To the skeptics who don’t believe in precognition, please explain how I’m able to identify and choose the slowest line in the supermarket and gas station EVERY SINGLE TIME
I have just planted some herbs so I am very excited to harvest one (1) tiny basil leaf in 8 weeks
As a man I’ll never know the what the pain of child birth feels like. But I’m guessing the pain of stubbing your toes has to be really close.
you know the joke for kids that goes like this?:
“what do you call an alligator in a vest?”
“an investigator.”well, i think i just wrote a new one that goes like this:
“what do you call a duck who’s a detective?”
“deductive.”BONUS: a detective IS an investigator.

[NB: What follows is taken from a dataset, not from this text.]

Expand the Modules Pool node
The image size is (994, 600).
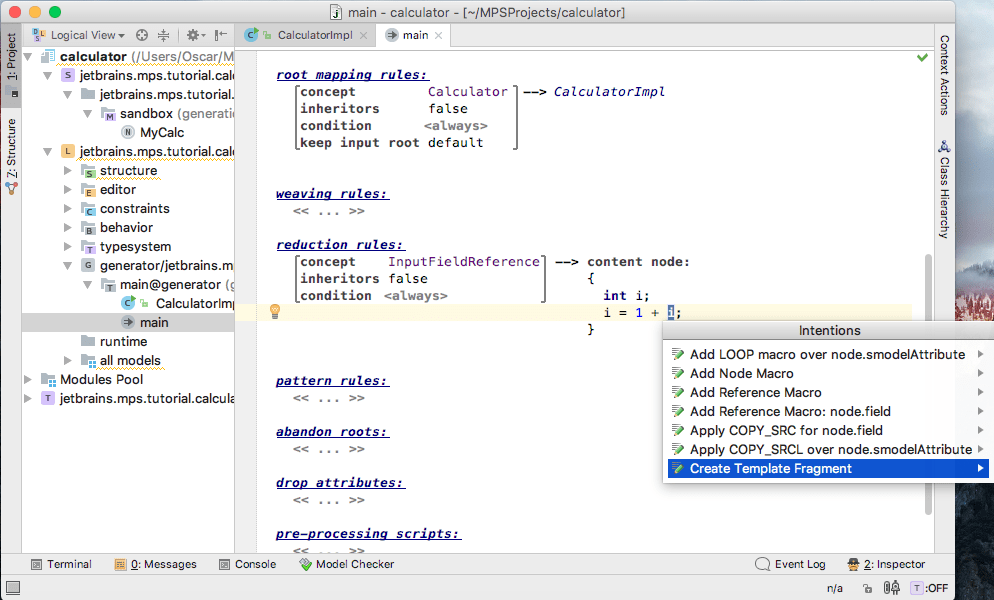(x=29, y=380)
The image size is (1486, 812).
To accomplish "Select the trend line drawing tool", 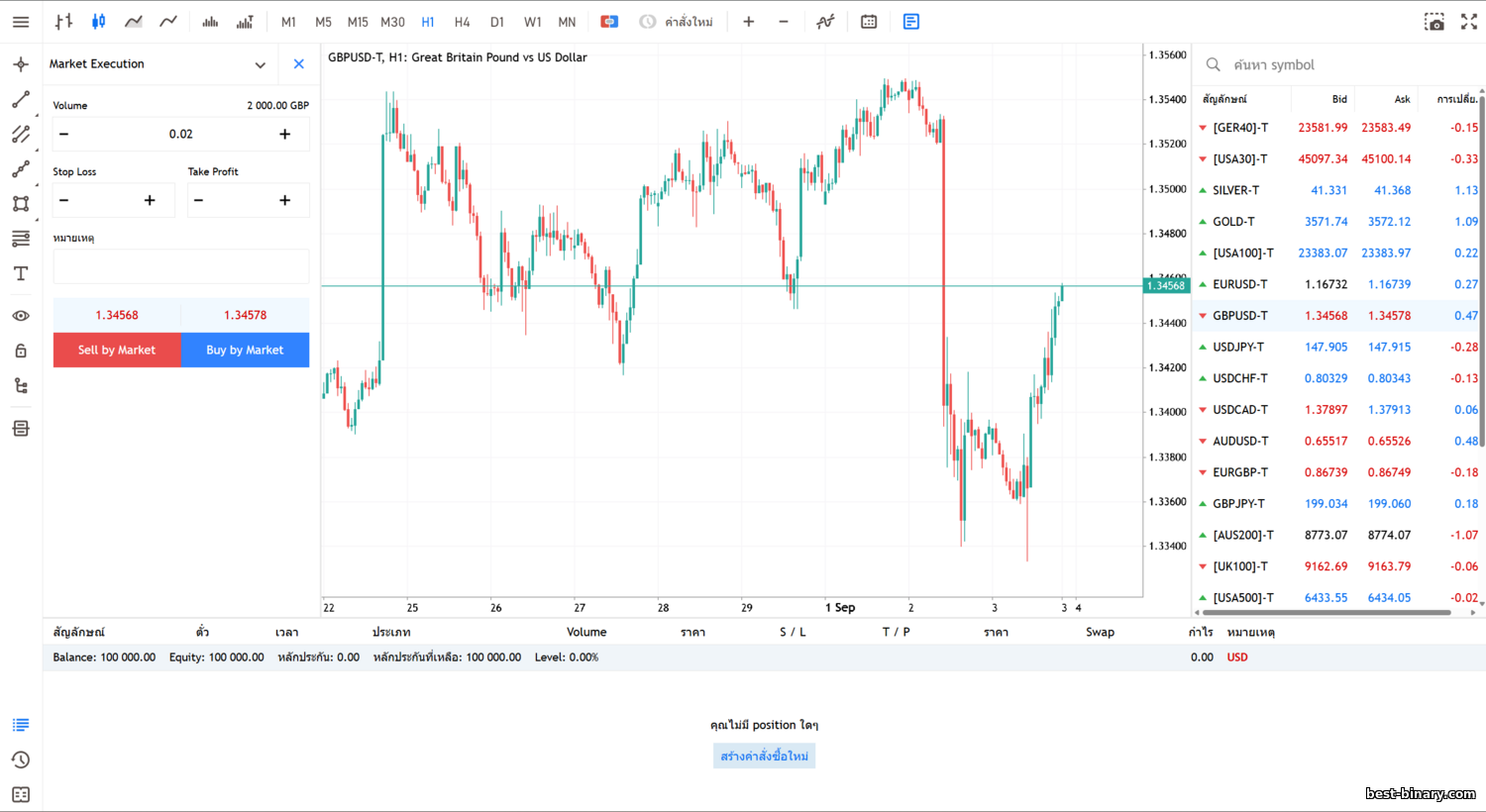I will point(21,100).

why is it that if you say your favorite food is “spaghetti” you sound like a three year old, but if you say some shit like “vermicelli” i’m like “woah this guy probably goes to the opera”
[group therapy]
“I always feel unnoticed”
NINJA: I hear ya
CHAMELEON: Same
GUY WITH CAMOUFLAGE PANTS: It’s like we’re all soulmates
I can’t be a runner. I have this irrational fear that if I go for a run I’ll be too exhausted when someone tries to chase/attack me and I have no energy to run anymore.
Whoever created crustless pot pie had no clue why people eat pot pie.
I would bang you so hard
over the head
with a frying pan
*throws caution to the wind*
*blows right back into face*
You wanna hot body?
You wanna Bugatti?
You wanna Maseratti?
Then this is an intervention you NEED to stop listening to Britney Spears.
Tried to touch my husband’s face and he tattled on me to his mother.